WebMD gives the following information regarding hysteroscopy:

“Hysteroscopy is a diagnostic and surgical procedure that makes examining the inside of the uterus possible without making an abdominal cut (incision). During hysteroscopy, a lighted viewing instrument called a hysteroscope is inserted through the vagina and cervix and into the uterus. Treatment can also be done through the hysteroscope during the same procedure.
Hysteroscopy usually takes 30 to 45 minutes and is done as an outpatient procedure. General anesthesia is usually used, although local or spinal anesthesia can be used instead. You should not eat or drink for at least 4 to 8 hours before having the test. A gynecologist or surgeon performs the procedure.”


Okay, so my brain read “infertility” and “recurrent pregnancy loss” and “general anesthesia” and kinda sorta flipped out. I have never had anything but PERFECT reproductive health. I’ve had surgical procedures and an IUD and nothing ever messed with my bits, but now I have scarring on the inside of my uterus that could prevent me from ever having kids again, and the doctors want to put me out so they can inspect my womb with cameras, and on top of all that, The Agency wants me to try to get this paid through my insurance and I’m just supposed to smile and hop about without a care in the world?! I don’t think so!

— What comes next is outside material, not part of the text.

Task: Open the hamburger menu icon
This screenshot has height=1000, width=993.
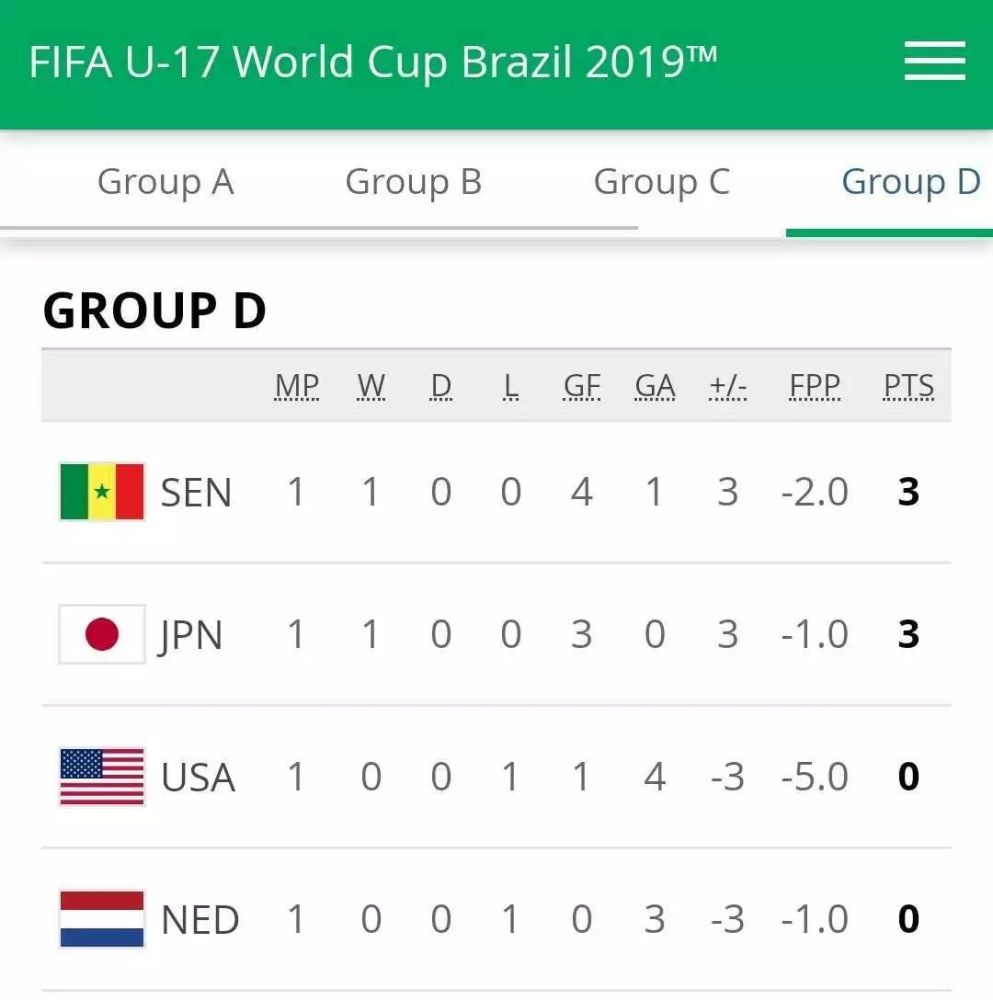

So I emailed the woman from the IVF clinic who initially informed me about all this, and told her that I was flipping out; that I’d been near tears for almost two days over the whole thing, and I thought it was really insensitive of The Agency to make me do all the legwork in light of what I had just been told, and please, PLEASE tell me if I was overreacting, because I was having a really hard time holding it together.

I should point out that it’s not easy to make me cry, as a rule. I tend to take things as they come and deal with them. I holler sometimes. I worry occasionally. But I rarely actually cry. Just to give you a little perspective on the nature of my assumptions here.

Within half an hour of emailing the lady at the clinic, she had called me personally. She told me that sometimes it’s easy for them to just breeze through stuff like this without realizing the kind of effect it can have on people who don’t do fertility medicine as a profession. She told me that the doctor isn’t operating under the impression that there’s anything so significantly wrong with me that it would stop the surrogacy process, let alone prevent me from being able to have children later on. He just wants to make sure he knows everything that’s going on, and to be 100% certain that the scar tissue ISN’T going to pose a problem for me or for a baby.

BIG, DEEP SIGH OF RELIEF HERE.

Hubs and I had a phone conference with the social worker at the IVF clinic last night. We realize that it’s part of the process, no matter how many times we’ve done surrogacy, but at the same time, it would have been a lot easier to just fill out a questionnaire or something. Yeesh.